Improved Hardness Results for Learning Intersections of Halfspaces
Stefan Tiegel
TL;DR
This work establishes strong hardness for weakly learning intersections of a small number of halfspaces in high dimensions. It derives statistically and computationally significant lower bounds under standard lattice hardness (GapSVP/SIVP) that rule out polynomial-time learning of ω(log log N) halfspaces, and provides unconditional SQ-hardness results for even constant numbers of halfspaces, requiring either extremely fine accuracy or exponentially many SQ queries.
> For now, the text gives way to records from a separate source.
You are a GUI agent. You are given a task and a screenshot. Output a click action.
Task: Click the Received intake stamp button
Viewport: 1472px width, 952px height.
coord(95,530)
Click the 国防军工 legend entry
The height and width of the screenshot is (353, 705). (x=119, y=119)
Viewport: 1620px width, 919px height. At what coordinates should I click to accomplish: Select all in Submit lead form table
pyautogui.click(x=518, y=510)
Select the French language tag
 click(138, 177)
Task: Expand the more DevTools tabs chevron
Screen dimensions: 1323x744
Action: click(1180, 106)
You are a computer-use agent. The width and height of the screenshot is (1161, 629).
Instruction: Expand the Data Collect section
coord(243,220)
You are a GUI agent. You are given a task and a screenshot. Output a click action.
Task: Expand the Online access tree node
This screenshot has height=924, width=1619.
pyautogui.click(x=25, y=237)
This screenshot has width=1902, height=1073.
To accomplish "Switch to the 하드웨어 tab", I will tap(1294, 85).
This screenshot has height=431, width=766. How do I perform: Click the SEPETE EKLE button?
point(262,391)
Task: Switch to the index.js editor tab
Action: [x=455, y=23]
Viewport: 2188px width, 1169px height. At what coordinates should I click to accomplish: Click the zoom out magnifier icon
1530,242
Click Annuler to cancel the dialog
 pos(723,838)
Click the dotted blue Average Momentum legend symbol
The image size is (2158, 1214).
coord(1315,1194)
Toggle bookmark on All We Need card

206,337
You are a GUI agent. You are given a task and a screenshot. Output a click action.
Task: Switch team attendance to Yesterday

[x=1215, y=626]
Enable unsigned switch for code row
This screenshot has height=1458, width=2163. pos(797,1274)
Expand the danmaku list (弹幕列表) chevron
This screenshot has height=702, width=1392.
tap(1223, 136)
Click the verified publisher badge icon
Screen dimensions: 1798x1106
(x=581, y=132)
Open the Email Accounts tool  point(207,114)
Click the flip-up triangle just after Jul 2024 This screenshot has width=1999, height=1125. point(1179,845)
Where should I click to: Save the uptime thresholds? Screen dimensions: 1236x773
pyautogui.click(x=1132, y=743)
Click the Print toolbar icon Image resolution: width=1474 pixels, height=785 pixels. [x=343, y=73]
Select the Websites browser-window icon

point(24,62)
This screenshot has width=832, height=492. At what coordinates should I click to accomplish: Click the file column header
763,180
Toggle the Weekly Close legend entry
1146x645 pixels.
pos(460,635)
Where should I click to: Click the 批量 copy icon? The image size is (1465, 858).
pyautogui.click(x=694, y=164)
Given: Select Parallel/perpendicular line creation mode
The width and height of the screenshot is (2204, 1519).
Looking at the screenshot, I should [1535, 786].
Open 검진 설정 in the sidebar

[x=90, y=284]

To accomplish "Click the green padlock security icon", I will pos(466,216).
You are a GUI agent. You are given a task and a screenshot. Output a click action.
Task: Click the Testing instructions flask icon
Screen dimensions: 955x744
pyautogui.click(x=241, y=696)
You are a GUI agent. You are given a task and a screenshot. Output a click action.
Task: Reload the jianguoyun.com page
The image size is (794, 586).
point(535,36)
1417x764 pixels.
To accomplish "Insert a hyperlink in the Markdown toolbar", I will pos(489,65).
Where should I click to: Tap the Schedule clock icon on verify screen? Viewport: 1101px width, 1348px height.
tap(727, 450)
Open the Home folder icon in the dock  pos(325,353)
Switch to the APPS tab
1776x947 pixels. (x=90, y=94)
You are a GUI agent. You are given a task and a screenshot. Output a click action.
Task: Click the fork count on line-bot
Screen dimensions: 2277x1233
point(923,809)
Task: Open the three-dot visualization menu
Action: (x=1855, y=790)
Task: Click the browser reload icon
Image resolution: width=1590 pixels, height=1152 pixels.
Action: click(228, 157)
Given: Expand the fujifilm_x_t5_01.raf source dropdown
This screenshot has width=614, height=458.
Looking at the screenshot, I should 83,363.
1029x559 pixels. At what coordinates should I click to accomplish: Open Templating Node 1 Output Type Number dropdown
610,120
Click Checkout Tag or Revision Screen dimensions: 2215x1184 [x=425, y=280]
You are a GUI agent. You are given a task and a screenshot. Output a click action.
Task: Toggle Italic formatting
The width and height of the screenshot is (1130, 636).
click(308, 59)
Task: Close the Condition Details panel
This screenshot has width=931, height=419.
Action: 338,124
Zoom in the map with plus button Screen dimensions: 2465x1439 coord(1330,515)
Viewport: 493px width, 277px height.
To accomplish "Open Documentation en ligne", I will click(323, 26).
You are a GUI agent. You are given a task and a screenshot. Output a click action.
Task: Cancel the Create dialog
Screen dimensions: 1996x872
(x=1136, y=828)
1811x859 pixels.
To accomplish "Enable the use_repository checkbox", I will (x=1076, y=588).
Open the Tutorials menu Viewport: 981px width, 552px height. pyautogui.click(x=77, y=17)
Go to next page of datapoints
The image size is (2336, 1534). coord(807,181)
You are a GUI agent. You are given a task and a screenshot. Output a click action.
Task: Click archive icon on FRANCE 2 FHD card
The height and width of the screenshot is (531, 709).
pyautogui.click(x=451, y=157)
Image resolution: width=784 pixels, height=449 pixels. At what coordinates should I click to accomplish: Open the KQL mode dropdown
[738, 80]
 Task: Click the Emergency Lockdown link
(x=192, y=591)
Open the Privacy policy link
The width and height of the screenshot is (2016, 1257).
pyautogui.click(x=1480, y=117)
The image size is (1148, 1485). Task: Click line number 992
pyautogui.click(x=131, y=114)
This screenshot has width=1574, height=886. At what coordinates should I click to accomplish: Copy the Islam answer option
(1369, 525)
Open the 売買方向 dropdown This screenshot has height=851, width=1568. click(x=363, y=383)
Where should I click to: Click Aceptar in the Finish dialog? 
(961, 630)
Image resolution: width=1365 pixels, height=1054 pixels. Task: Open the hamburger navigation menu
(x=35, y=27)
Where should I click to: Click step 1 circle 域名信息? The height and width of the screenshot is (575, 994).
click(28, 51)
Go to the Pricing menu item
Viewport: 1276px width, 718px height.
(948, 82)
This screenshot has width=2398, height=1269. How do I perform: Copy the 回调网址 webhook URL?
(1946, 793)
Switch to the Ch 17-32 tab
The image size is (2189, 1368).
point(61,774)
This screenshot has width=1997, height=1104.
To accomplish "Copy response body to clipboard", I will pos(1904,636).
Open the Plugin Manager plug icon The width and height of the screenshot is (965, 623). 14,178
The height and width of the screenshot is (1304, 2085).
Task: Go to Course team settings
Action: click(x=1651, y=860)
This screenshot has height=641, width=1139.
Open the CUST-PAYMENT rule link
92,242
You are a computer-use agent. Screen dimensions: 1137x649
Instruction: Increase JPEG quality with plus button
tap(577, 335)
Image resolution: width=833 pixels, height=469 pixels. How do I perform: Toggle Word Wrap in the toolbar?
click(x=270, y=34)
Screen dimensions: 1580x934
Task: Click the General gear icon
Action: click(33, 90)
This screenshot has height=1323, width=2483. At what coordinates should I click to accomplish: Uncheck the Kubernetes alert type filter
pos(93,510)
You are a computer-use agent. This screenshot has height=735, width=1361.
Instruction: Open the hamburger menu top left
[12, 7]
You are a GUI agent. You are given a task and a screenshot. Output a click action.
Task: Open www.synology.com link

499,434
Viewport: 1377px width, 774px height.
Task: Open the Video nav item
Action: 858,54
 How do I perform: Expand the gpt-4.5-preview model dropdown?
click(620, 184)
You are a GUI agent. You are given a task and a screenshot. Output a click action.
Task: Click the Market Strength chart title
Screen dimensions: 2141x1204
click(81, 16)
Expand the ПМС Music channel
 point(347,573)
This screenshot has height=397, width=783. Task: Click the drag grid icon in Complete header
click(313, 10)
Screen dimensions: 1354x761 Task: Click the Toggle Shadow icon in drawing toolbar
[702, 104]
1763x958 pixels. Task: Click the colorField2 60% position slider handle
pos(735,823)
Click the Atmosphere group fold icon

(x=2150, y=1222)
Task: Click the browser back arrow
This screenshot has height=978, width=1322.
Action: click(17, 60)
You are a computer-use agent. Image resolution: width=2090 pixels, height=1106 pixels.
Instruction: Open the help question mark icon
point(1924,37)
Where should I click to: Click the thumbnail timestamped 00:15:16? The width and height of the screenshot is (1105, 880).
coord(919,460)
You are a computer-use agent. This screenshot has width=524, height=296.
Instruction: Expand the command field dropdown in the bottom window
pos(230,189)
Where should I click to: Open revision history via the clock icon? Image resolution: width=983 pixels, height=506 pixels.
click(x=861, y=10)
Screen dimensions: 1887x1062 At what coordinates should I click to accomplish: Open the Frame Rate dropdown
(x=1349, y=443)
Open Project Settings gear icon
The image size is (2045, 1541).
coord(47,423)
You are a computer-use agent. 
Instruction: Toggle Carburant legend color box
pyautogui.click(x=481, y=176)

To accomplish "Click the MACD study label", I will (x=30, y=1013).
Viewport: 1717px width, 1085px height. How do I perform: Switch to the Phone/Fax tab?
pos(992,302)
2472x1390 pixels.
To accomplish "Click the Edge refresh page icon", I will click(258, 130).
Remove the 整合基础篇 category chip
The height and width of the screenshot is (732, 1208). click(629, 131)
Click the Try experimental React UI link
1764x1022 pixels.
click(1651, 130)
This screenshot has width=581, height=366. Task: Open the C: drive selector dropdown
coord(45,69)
A core technical contribution is a novel reduction framework that links intersections of halfspaces to the parallel pancakes distribution, enabling both SQ lower bounds and a reduction-based hardness pathway via higher-degree polynomial threshold functions. The results substantially narrow the gap between known hardness for many halfspaces and the elusive two-halfspaces case, and they introduce techniques that may inform future unconditional and standard-assumption hardness results in high-dimensional learning. The work suggests that higher-degree PTF constructions can yield stronger lower bounds and motivates seeking hard instances beyond low-degree representations to further limit the feasibility of efficient learning.
Abstract
We show strong (and surprisingly simple) lower bounds for weakly learning intersections of halfspaces in the improper setting. Strikingly little is known about this problem. For instance, it is not even known if there is a polynomial-time algorithm for learning the intersection of only two halfspaces. On the other hand, lower bounds based on well-established assumptions (such as approximating worst-case lattice problems or variants of Feige's 3SAT hypothesis) are only known (or are implied by existing results) for the intersection of super-logarithmically many halfspaces [KS09,KS06,DSS16]. With intersections of fewer halfspaces being only ruled out under less standard assumptions [DV21] (such as the existence of local pseudo-random generators with large stretch). We significantly narrow this gap by showing that even learning $ω(\log \log N)$ halfspaces in dimension $N$ takes super-polynomial time under standard assumptions on worst-case lattice problems (namely that SVP and SIVP are hard to approximate within polynomial factors). Further, we give unconditional hardness results in the statistical query framework. Specifically, we show that for any $k$ (even constant), learning $k$ halfspaces in dimension $N$ requires accuracy $N^{-Ω(k)}$, or exponentially many queries -- in particular ruling out SQ algorithms with polynomial accuracy for $ω(1)$ halfspaces. To the best of our knowledge this is the first unconditional hardness result for learning a super-constant number of halfspaces. Our lower bounds are obtained in a unified way via a novel connection we make between intersections of halfspaces and the so-called parallel pancakes distribution [DKS17,BLPR19,BRST21] that has been at the heart of many lower bound constructions in (robust) high-dimensional statistics in the past few years.